The last couple of months have been the most fun and energized I have felt at work during my entire time there, and I have been in my current company for almost five years. It's been so fun that I sometimes did long after work sessions of building and learning after putting my two very young kids to sleep. And believe me, doing any work after getting toddlers to bed takes a lot of energy so one needs to do something that fills them with energy and excitement to keep going. The energy came from working with the new AI paradigm that is shaping our field and it's now clear to me that everything we know about programming and building software is changing. AI is going to change how we plan, design, and deliver software.
This post is my humble attempt to put into words all my thoughts and learnings with building with and for AI. It's also a way for me to share a few personal views on AI tooling infrastructure and what tech companies should do to innovate faster.
I also hope it inspires more engineers to try the internal GenAI tools. Some of them take a bit of upfront time to learn, but the payoff is real and it compounds fast.
Now, let's dive right in.
What's changing?
So what exactly is changing that is worth paying attention to? Most of you have probably heard the now common phrase, often from big tech CEOs, that AI is going to take our jobs and will soon be better at writing software than most of us.
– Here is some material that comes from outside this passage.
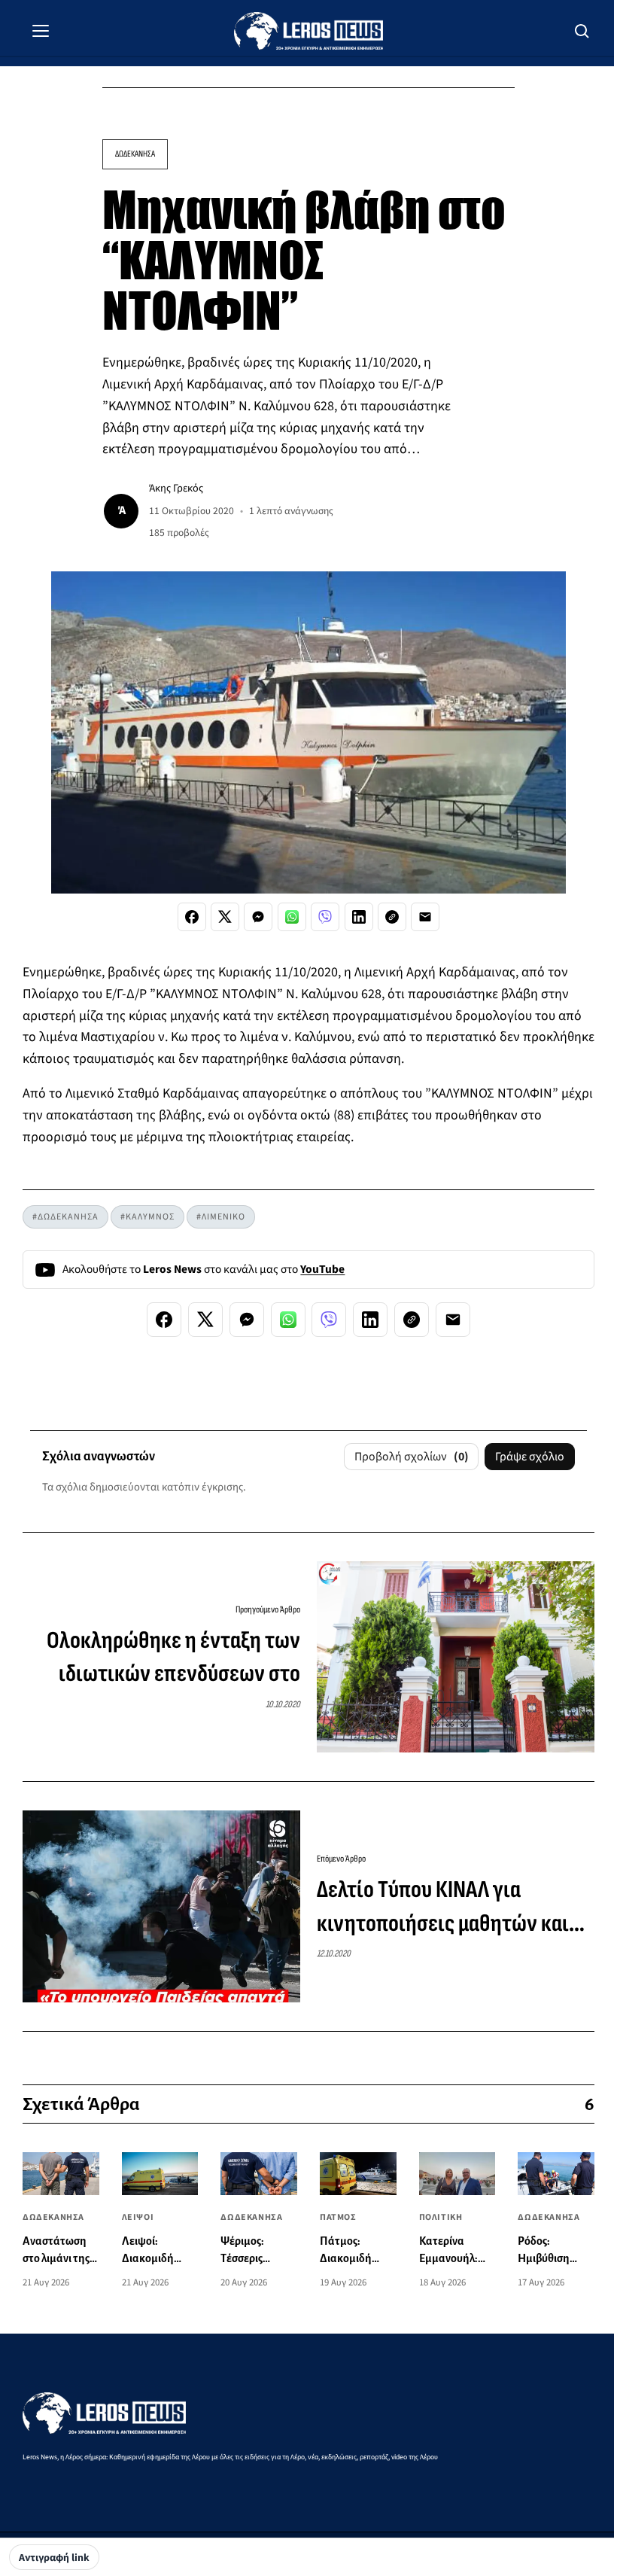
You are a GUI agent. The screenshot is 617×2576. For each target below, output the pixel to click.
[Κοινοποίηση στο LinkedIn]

I only partly agree with the second part, but I also can't fully ignore the first.
What I believe more and more is this: if our jobs ever do get replaced, it will not be by AI agents or assistants. It'll be that engineers who use AI well will raise the bar, and those who can't keep up may fall behind.
These AI-enhanced engineers understand the AI tools, have their workflows and know when to use them, and how to use them to get more done. Compared to engineers who do not use AI tools for learning or writing code, AI-enhanced engineers can get a lot more done in the same amount of time. That kind of output gives any tech company a reason to push their teams to use AI for engineering productivity.
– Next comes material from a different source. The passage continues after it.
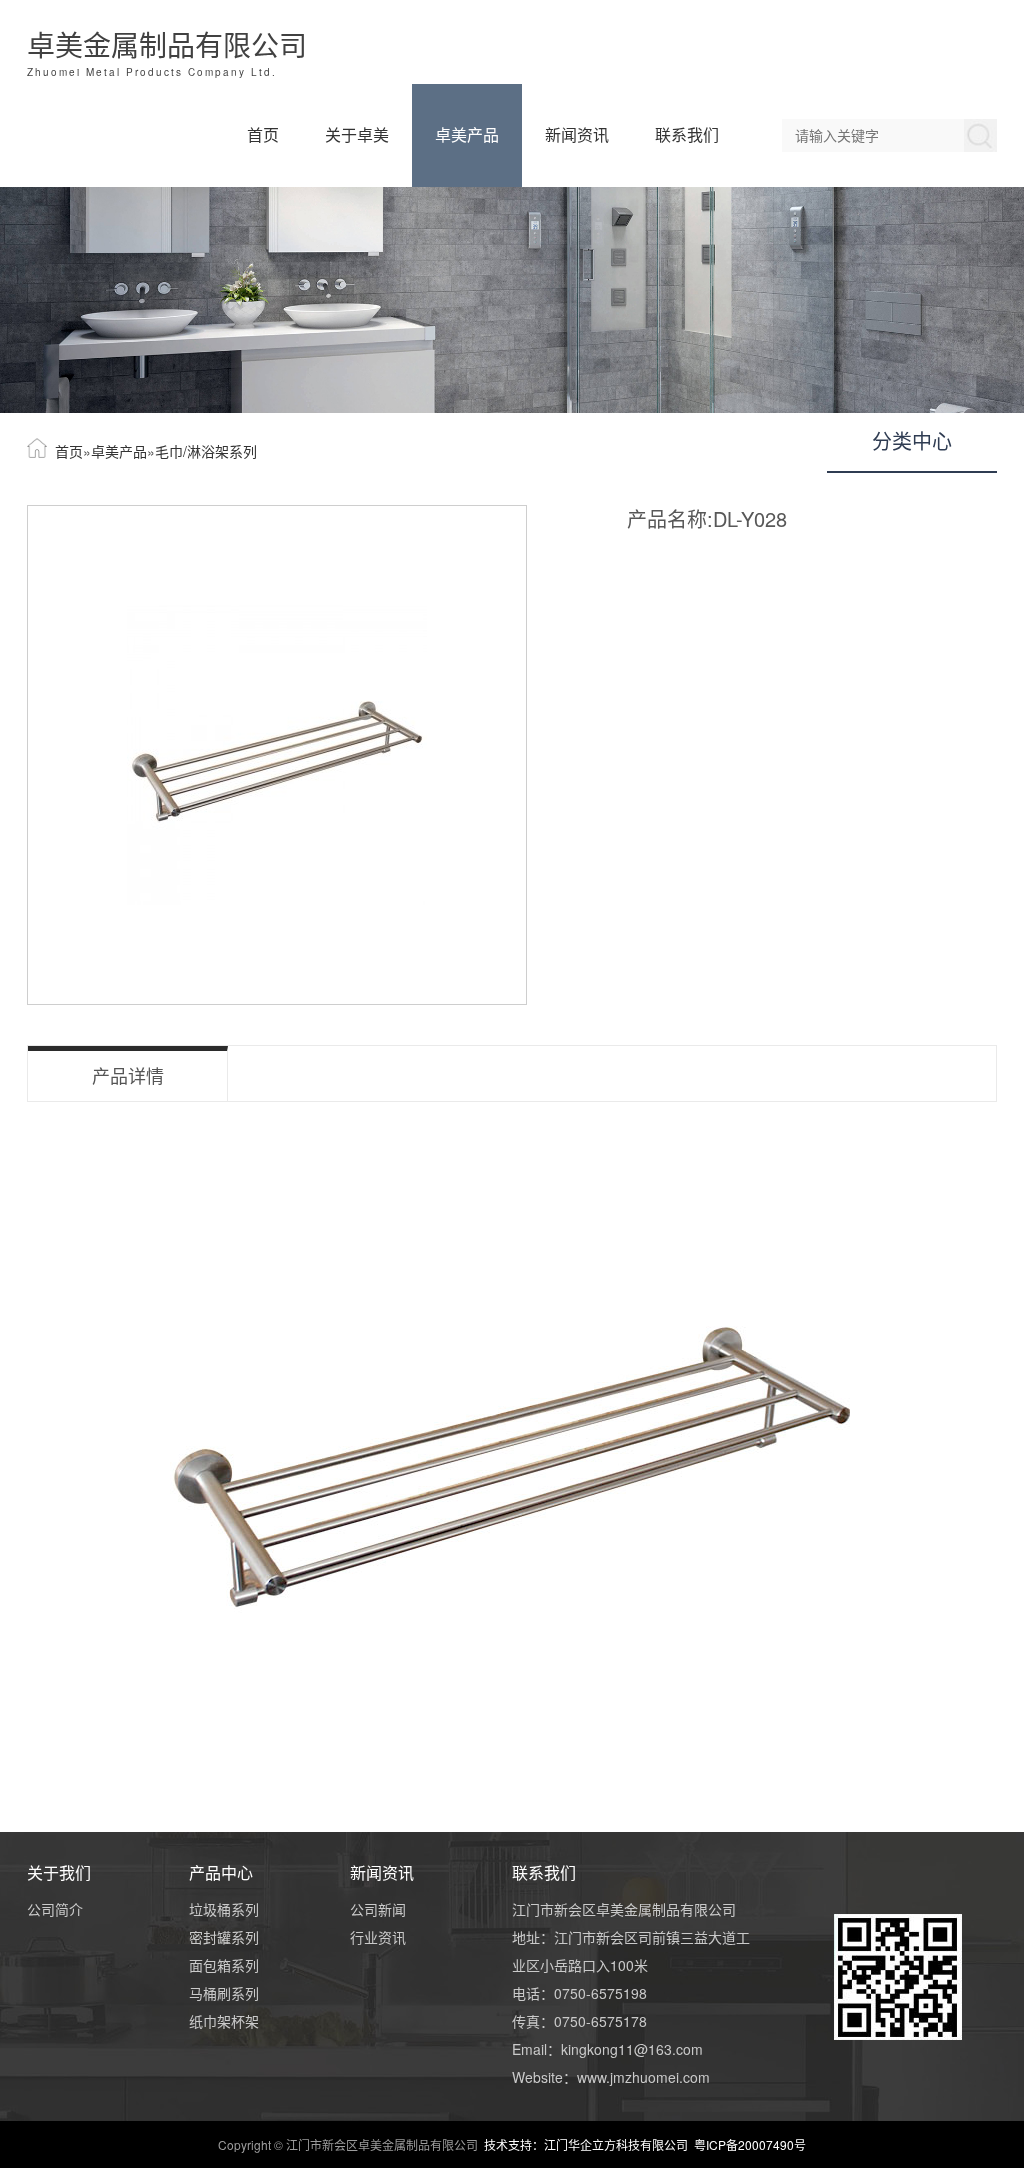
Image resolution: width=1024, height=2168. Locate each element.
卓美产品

But, frankly, the reason to use these tools should not be fear of being replaced. That is not a strong motivator for most of us, including me. The better reason is to rethink how we spend our time at work. It is a chance to cut down the kind of work that's manual and inefficient so we can move on to high levels of work that's more fulfilling for us and matters more.
A new category of builders are emerging
As AI models keep improving fast and code becomes easier and cheaper to produce, a new category of software builders is starting to form. These builders will likely shape how we build software in the future, moving us from traditional software practices toward more AI-driven ones.
I now see two types of software engineers that are growing inside tech companies:
AI engineers sit somewhere between traditional software engineers and ML engineers. They don't train models from scratch, but they build on top of LLMs, agents, and the growing set of AI tools. They know how to take an intelligent model and turn it into real features and products. As foundational models keep getting better, I expect more tech companies will start hiring more of these engineers. They'll be the ones who can spot good use cases where LLMs can raise the value of what we ship.
AI-enhanced engineers are software engineers who use AI tools to level up their work. They might not be building agents yet, but they know how to automate tasks, move faster, and save time with GenAI tools. They know how to prompt, how to get unstuck, and how to find answers faster with help from AI.
Both roles matter, and both are going to grow. AI engineering may become its own job title, but AI-enhanced engineering is something any developer can start doing today. This post is my way of sharing what I've learned using GenAI tools and offering a few ideas for how others can begin their own path into AI-enhanced engineering.
But what is there to build?
Ok, let's say we all become AI-enhanced engineers. Now what? What do we build that's going to be different from before?
Over the past years, we've built many great products and services without using AI that bring joy to many people. That won't change anytime soon. But with AI models getting increasingly smarter at planning and coding, we are opening the door to new opportunities that could significantly change how we build and operate our tools and services. But how?
I believe that instead of working directly with code as the main artifact and writing most of it ourselves, we will begin to delegate that work to smart AI agents. These agents will help us write, test, and run code on our behalf. That doesn't mean we'll run out of things to do. As humans, we're good at finding new ways to create value, and I believe that will stay true for software engineers as well. But our work will shift. We'll spend more time reviewing and verifying code, creating new abstractions like agents, and finding ways to put them to work across many of our manual and inefficient workflows.
I was thinking the other day that it might even feel a bit like babysitting toddlers—keeping them busy with tasks they enjoy while guiding them safely and helping them learn along the way.
To make this shift happen, we'll need to build agent-friendly infrastructure. It needs to offer the core building blocks to support this new way of working. That won't be easy, but I think it's an exciting challenge that's worth solving.
To enable this agentic infrastructure, tech companies will need to support the following building blocks:
Model Intelligence
Models like Claude Sonnet 4.0, OpenAI o3, and Gemini Pro 2.5 are essential for agentic capabilities. We need access to the latest state-of-the-art large language models. The engineering teams need access to these models as soon as they're available from providers like OpenAI, Anthropic, and Google. This near-instant access is critical for developers, since each new model often brings a step-function improvement in code generation, reasoning, and tool use.
Memory and Context Management
Context management is an important but difficult problem when building AI products. Progress across the industry has been slower than expected, and even the latest models (like Sonnet 4.0 or Opus 4.0) still struggle with large contexts. Most support around 200K tokens, with Gemini Pro 2.5 going up to ~1M, but performance tends to drop as the context grows.
This is a real challenge for working with large codebases, which many of us do daily. The good news is there are workarounds like vector stores that use RAG-based techniques to help expand context effectively.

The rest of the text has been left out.